Case Number: BC678014    Hearing Date: February 04, 2020    Dept: 78

Superior Court of California

County of Los Angeles

Department 78

JUSTIN C. JONES,

Plaintiffs,

v.

ROBERT KARDASHIAN, et al.,

Defendants.

Case No.: BC678014

Hearing Date: February 4, 2020

[TENTATIVE] RULING RE:

DEFENDANT ROBERT KARDASHIAN’S MOTION FOR ATTORNEYS’ FEES AND COSTS

Defendant Robert Kardashian’s Motion for Attorneys’ Fees and Costs is CONTINUED. Kardashian to file with the Court supplemental documentation regarding billing records and comparable billing rates.

FACTUAL BACKGROUND

This is an action for Defamation, Public Disclosure of Private Facts, Cyberbullying in Violation of Penal Code §653.2, and Intentional Infliction of Emotional Distress. The Complaint alleges as follows:

Plaintiff Justin Jones (“Jones”) was friends with Defendant Angela Renee White aka Blac Chyna (“Chyna”), a public personality. (Complaint ¶ 6.)There exists a picture of Jones and Chyna kissing one another on the lips. (Complaint ¶ 7.) In October 2016, this kissing photo was released to an online entertainment publication. (Complaint ¶ 8.) Other sites released the photo with false headlines indicating that Jones and Chyna were in a sexual relationship. (Complaint ¶ 15.) Although Jones did not release the photo, Chyna and Defendant Robert Kardashian (“Kardashian”) believed he did, and so conspired to create a campaign of cyberbullying against Jones by sending threatening texts and releasing Jones’s private phone number and email address to the public. (Complaint ¶¶ 18, 21.) Chyna also released private information about Jones’s sexual orientation. (Complaint ¶ 19.) As a result of the release of Jones’s contact information, he received insulting and threatening messages from the public. (Complaint ¶ 23.) Jones eventually attempted suicide, though he was unsuccessful. (Complaint ¶ 26.)

PROCEDURAL HISTORY

Jones filed the Complaint on October 2, 2017, alleging four causes of action:

  1. Defamation (Against Chyna only)

  2. Public Disclosure of Private Facts

  3. Cyberbullying in Violation of Penal Code § 653.2

  4. Intentional Infliction of Emotional Distress

On September 25, 2019, this Court granted in part each of the Special Motions to Strike filed by Chyna and Kardashian against the Complaint. The Court granted Chyna’s Motion to Strike as to the First Cause of Action, and granted the motion as to the Second, Third, and Fourth Causes of Action except that the Motion was denied to the extent the causes of action were based on the social media statements disclosing Jones’ private contact information. The Court granted Kardashian’s Motion to Strike as to the Second and Third Causes of Action, and granted as to the Fourth Cause of Action except to the extent it was based on the group text messages.

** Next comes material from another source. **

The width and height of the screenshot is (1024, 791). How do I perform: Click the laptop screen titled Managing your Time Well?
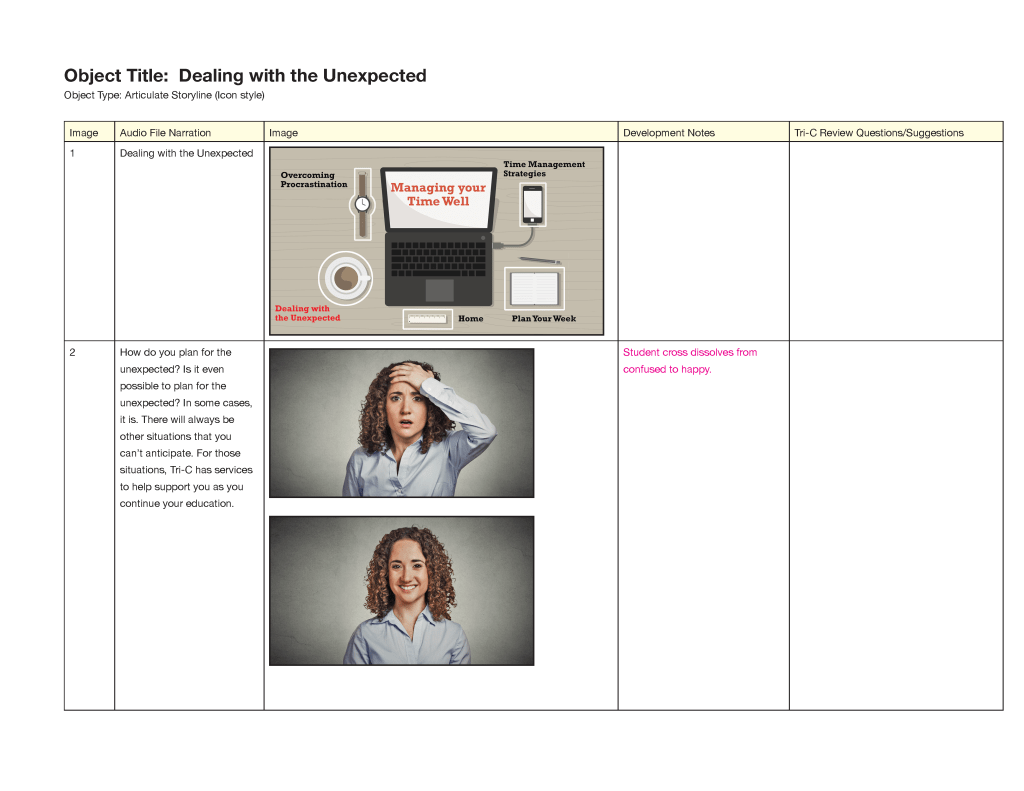pyautogui.click(x=438, y=198)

Kardashian filed the instant Motion for Attorneys’ Fees on October 23, 2019.

Jones filed an Opposition on January 22, 2020.

Kardashian filed a Reply on January 28, 2020.

DISCUSSION

  1. MOTION FOR ATTORNEYS’ FEES

Code Civ. Proc. section 425.16, subd. (c)(1) states that “a prevailing defendant on a special motion to strike shall be entitled to recover his or her attorney's fees and costs.” “The party prevailing on a special motion to strike may seek an attorney fee award through three different avenues: simultaneously with litigating the special motion to strike; by a subsequent noticed motion, . . . or as part of a cost memorandum.” (Carpenter v. Jack In The Box Corp. (2007) 151 Cal.App.4th 454, 461.)

“It is well established that the determination of what constitutes reasonable attorney fees is committed to the discretion of the trial court, whose decision cannot be reversed in the absence of an abuse of discretion.” (Melnyk v. Robledo (1976) 64 Cal.App.3d 618, 623.) In exercising its discretion, the court should consider a number of factors, including the nature of the litigation, its difficulty, the amount involved, the skill required in handling the matter, the attention given, the success or failure, and the resulting judgment. (See id.)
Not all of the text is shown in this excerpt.